## Teks Sumber
▼▼▼

Dengan perkembangan teknologi informasi termasuk model simulasi komputer (computer simulation modelling), perangkat lunak GIS (Geographical Information System) serta teknologi penginderaan jauh (remote sensing), data cuaca menjadi sangat vital sebagai masukan yang menggambarkan potensi sumberdaya iklim suatu wilayah.  Dengan kondisi peralatan cuaca seperti sekarang yang masih mengandalkan pada kemampuan pengamat yang umumnya sangat terbatas, serta masalah transfer data dari stasiun ke pengguna yang sangat lambat dengan sistem manual tersebut, dikhawatirkan sektor pertanian akan sangat tertinggal dalam masalah informasi sumberdaya alam (iklim) untuk dapat bersaing dalam era globalisasi. Untuk itu diperlukan reformasi sistem pengamatan cuaca, baik dari peralatan di stasiun klimatologi (stasiun cuaca otomatis), unsur cuaca yang diamati (tidak hanya curah hujan), sistem transfer data hasil pengamatan (melalui jaringan internet yang kini relatif murah), serta analisis data cuaca tersebut untuk perencanaan pertanian (modelling, GIS).

 

 

Gambar 1.  Stasiun Cuaca Otomatis (Automatic Weather Station)

 

 

 


 

Gambar 2.   Sistem pengamatan cuaca otomatis dan transfer data.

 

2.2              Permasalahan Alat

Kualitas data yang meragukan tidak akan menghasilkan hasil analisis yang meyakinkan sebagai dasar perencanaan pertanian atau antisipasi terhadap goncangan iklim. Sering dijumpai bahwa data cuaca tersedia pada saat diperlukan, atau pun data tersedia namun sangat meragukan disebabkan pengukuran manual yang sangat tergantung pada ketrampilan si pengamat atau peralatan yang sudah usang.

Sebagai peralatan pengukuran cuaca kondisinya sangat memprihatinkan. Disamping peralatan yang masih manual, kondisinya sudah memerlukan perbaikan umumnya sulit dilakukan karena umumnya berupa barang-barang impor dengan harga yang relatif mahal. Disamping itu untuk melakukan pengamatan cuaca juga diperlukan bahan-bahan suplemen peralatan tersebut seperti kertas pias, yang juga diimpor. Dengan data yang terbatas, beberapa unsur cuaca hanya diduga dari data yang terekam pada salah stasiun klimatologi yang dianggap paling mewakili.

 

 

 

2.3              Permasalahan Sumberdaya Manusia

Pengamatan cuaca khusus dengan sistem manual memerlukan ketrampilan khusus, yaitu yang memahami sistem kerja alat-alat ukur meteorologi seperti radiasi surya, suhu udara, kelembaban udara, kecepatan angin dan curah hujan. Disamping itu, untuk menghasilkan data yang siap dikirimkan ke pusat pengumpulan data atau pada pengguna, hasil pengukuran tersebut memerlukan pengolahan data yang hanya dapat dilakukan oleh tenaga terampil. Sebagai contoh, perhitungan kelembaban udara dari pengukuran suhu bola basah (Tbb) dan bola kering (Tbk) berdasarkan prinsip termodinamika diperlukan perhitungan matematis atau alat bantu berupa mistar geser yang menunjukkan nilai kelembaban relatif (RH) dari data pembacaan Tbk dan selisih Tbk dan Tbb. Contoh lain, pembacaan energi radiasi kumulatif harian memerlukan planimeter untuk menerjemahkan radiasi surya yang tercatat pada kertas pias aktinograf bimetal. Pembacaan unsur-unsur ikim yang lain juga memerlukan ketrampilan serupa.

▲▲▲

[Baris data penunjukan]
▼▼▼

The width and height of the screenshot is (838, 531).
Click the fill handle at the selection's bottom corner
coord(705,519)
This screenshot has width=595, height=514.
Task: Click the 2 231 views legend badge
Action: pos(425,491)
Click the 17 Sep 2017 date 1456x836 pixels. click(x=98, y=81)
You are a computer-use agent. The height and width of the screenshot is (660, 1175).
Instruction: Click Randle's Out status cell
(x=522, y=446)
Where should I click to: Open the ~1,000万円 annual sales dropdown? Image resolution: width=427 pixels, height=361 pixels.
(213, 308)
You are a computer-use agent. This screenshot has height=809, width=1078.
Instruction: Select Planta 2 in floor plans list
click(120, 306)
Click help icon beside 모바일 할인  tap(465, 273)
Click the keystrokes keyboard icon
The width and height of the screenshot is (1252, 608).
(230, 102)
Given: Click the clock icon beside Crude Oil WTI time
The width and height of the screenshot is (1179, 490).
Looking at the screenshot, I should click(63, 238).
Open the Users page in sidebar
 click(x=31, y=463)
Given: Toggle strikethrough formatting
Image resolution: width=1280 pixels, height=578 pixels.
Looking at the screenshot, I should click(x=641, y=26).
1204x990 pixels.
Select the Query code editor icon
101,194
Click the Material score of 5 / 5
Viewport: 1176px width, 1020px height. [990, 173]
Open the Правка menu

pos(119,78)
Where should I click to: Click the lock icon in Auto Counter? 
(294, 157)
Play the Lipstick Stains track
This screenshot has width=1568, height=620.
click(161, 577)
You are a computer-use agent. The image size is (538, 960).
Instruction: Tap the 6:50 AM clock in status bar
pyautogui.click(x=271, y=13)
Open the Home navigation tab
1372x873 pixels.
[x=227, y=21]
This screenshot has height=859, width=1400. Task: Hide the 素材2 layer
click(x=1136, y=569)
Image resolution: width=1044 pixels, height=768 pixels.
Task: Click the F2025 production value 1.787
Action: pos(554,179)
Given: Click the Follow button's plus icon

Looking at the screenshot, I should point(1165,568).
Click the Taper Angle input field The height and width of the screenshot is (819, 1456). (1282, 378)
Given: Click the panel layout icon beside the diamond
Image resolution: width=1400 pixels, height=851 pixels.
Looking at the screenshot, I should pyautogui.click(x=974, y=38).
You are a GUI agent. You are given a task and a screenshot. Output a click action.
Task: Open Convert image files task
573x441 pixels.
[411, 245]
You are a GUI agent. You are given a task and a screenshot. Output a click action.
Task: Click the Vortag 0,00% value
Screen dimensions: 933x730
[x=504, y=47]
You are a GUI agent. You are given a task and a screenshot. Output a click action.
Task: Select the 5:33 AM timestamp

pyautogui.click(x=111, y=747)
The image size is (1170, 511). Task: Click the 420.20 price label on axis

▲▲▲

## Daftar Tugas
1. Menurut teks tentang pengamatan cuaca, alat apa yang diperlukan untuk menerjemahkan radiasi surya yang tercatat pada kertas pias aktinograf bimetal?
2. Ganti "Instruction" dengan "Command" dalam baris data, mulai dari baris pertama hingga baris yang memuat "click(120, 306)". Tuliskan kembali hanya baris-baris tersebut, dan biarkan bagian lainnya tetap sama.

## Jawaban Tugas
1. Planimeter.

2.
The width and height of the screenshot is (838, 531).
Click the fill handle at the selection's bottom corner
coord(705,519)
This screenshot has width=595, height=514.
Task: Click the 2 231 views legend badge
Action: pos(425,491)
Click the 17 Sep 2017 date 1456x836 pixels. click(x=98, y=81)
You are a computer-use agent. The height and width of the screenshot is (660, 1175).
Command: Click Randle's Out status cell
(x=522, y=446)
Where should I click to: Open the ~1,000万円 annual sales dropdown? Image resolution: width=427 pixels, height=361 pixels.
(213, 308)
You are a computer-use agent. This screenshot has height=809, width=1078.
Command: Select Planta 2 in floor plans list
click(120, 306)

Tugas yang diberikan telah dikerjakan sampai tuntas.